Volume > Issue > Evangelicalism’s Debt to the Medieval Church

Evangelicalism’s Debt to the Medieval Church

“AND THE NET WAS NOT TORN…”

By Thomas O. Kay | October 1983
Thomas O. Kay, an evangelical Protestant, is Chairman of the Department of History at Wheaton College in Illinois.

To paraphrase the query of the ancient church Fathers, “What has Athens to do with Jeru­salem?” we might ask, “What has the medieval church to do with evangelicalism?” Briefly, the an­swer is, “Much.” Some Christians have maintained since the days of the Protestant Reformation that the medieval church was so moribund and overcome by error that no good could possibly be transmitted by it, let alone any truth be received from it. Other Protestants have even suggested that the medieval church, the popes, bishops, abbots, and all were the Antichrist. Still others have sug­gested that the Gospel endured in spite of the me­dieval church amidst persecution and opposition; that there was essentially an uncontaminated un­derground church or even a counterculture that ran parallel to the institutional church.

None of these notions represents a fully accu­rate picture. The purpose of this essay is to endeav­or to remove some of the obscurity that has hidden the roots, yea even limbs and branches, of the Christian church from the view of many modern evangelicals.
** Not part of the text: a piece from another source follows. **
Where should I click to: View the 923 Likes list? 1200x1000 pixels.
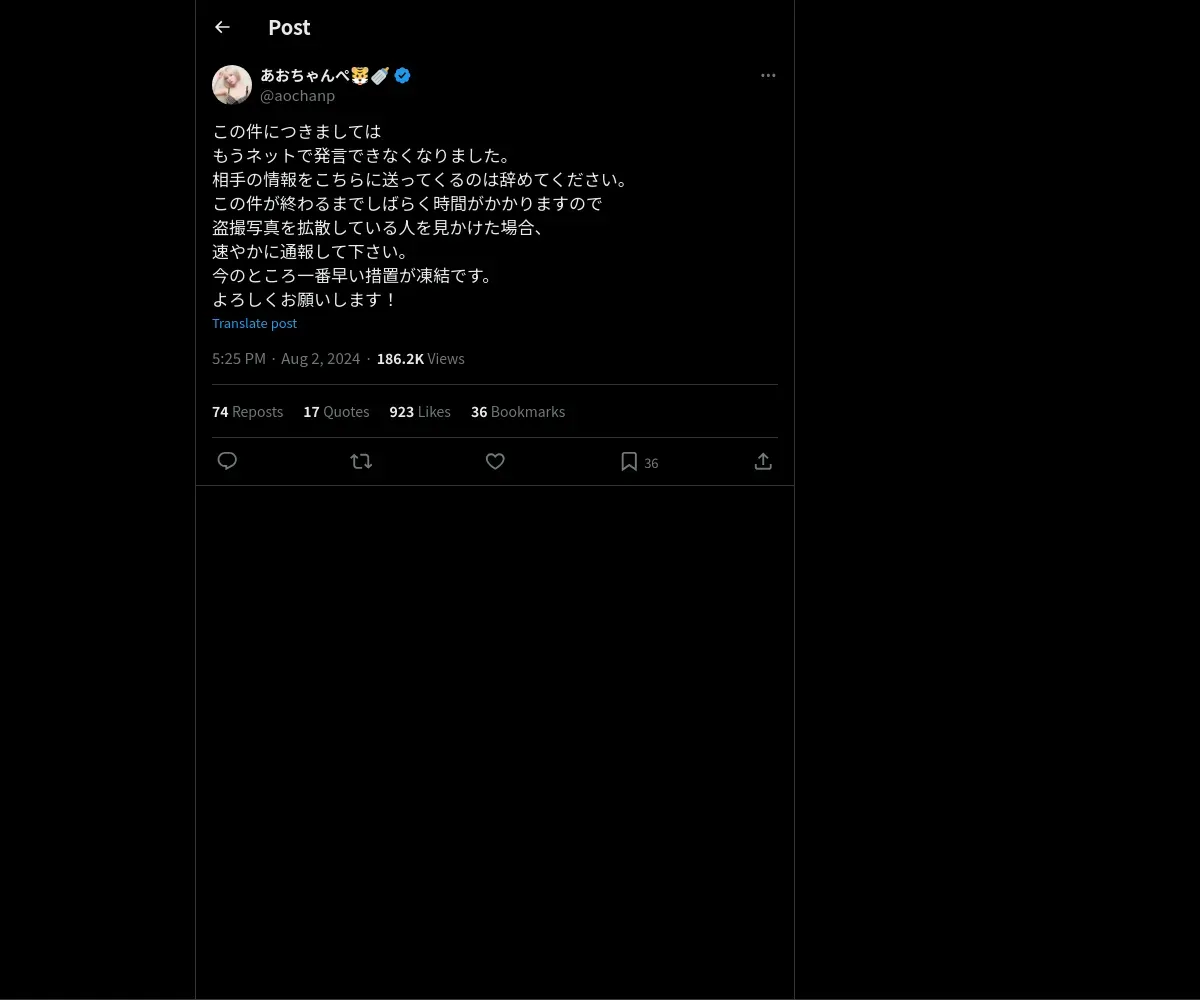420,412
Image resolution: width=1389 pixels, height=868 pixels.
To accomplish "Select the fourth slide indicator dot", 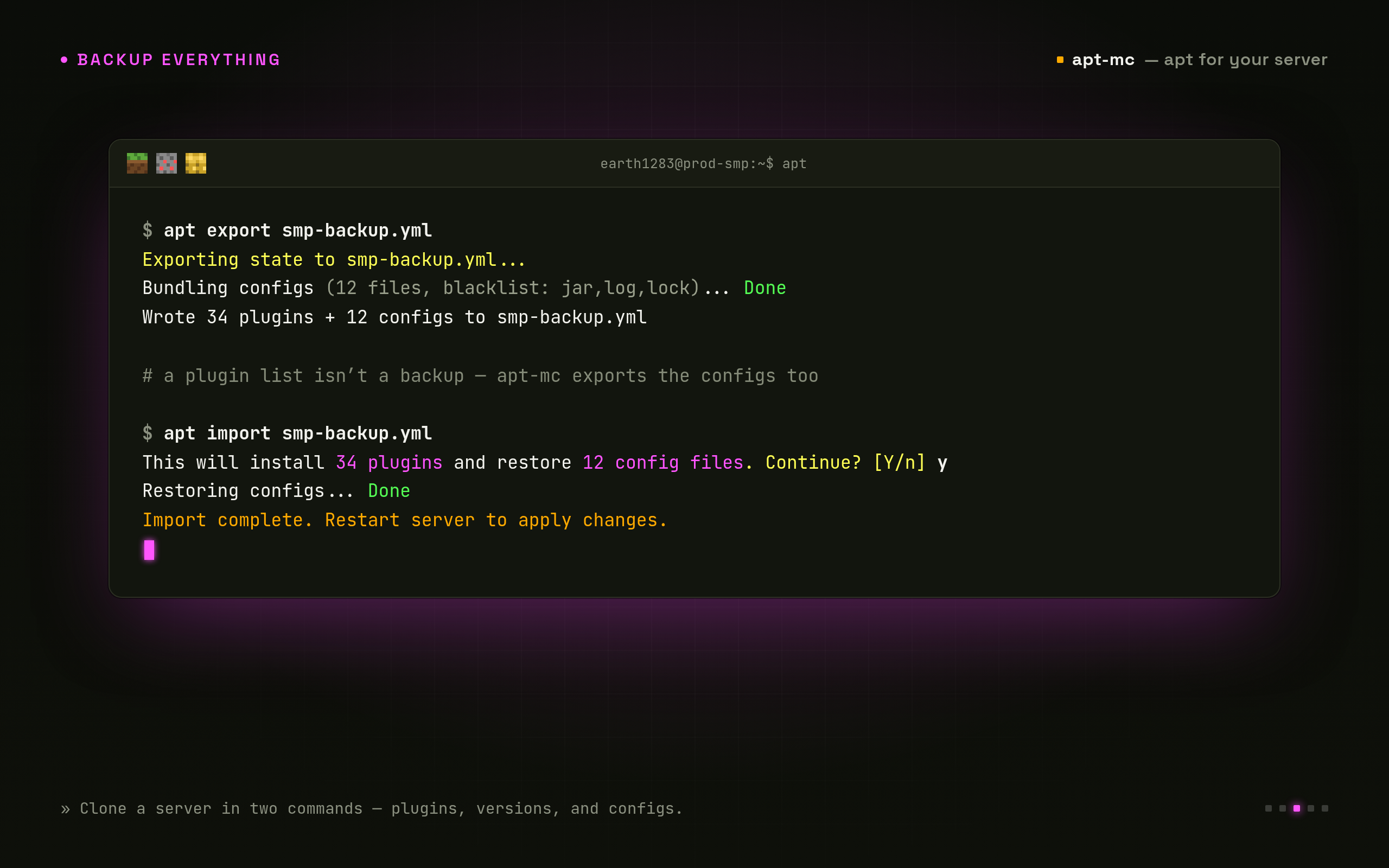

First, let us consider that the medieval church was the church that Christ instituted in His conver­sation with Peter and although never achieving per­fection (and which church has?), nonetheless it was used by God for humanity; and secondly, that the Gospel that attracts us today is the same Gospel found in the Middle Ages and that this basic Gospel message in the church remained complete, just as the net that engulfed the miraculous draught of fishes was not torn. This is to say that some evan­gelical roots are to be found part arc parcel in the medieval church. Bernard Lord Manning has put it thus:

It is not superfluous to recall [the medieval church’s] evangelical…quali­ties, its sanity, its common sense, and its rationalism; to emphasize the fact that not only one-half of modern Christianity but the whole has its roots in medieval religion…. For the medieval church is the mother of us all.

The scope of this essay does not permit a sys­tematic review of the entire medieval church. There are several illustrations, however, which will provide information and inspiration for us and will bring before us the record of God’s dealings with the church and His message to His people. The me­dieval church contributed positively to Puritan and evangelical traditions from whence many Christians spring.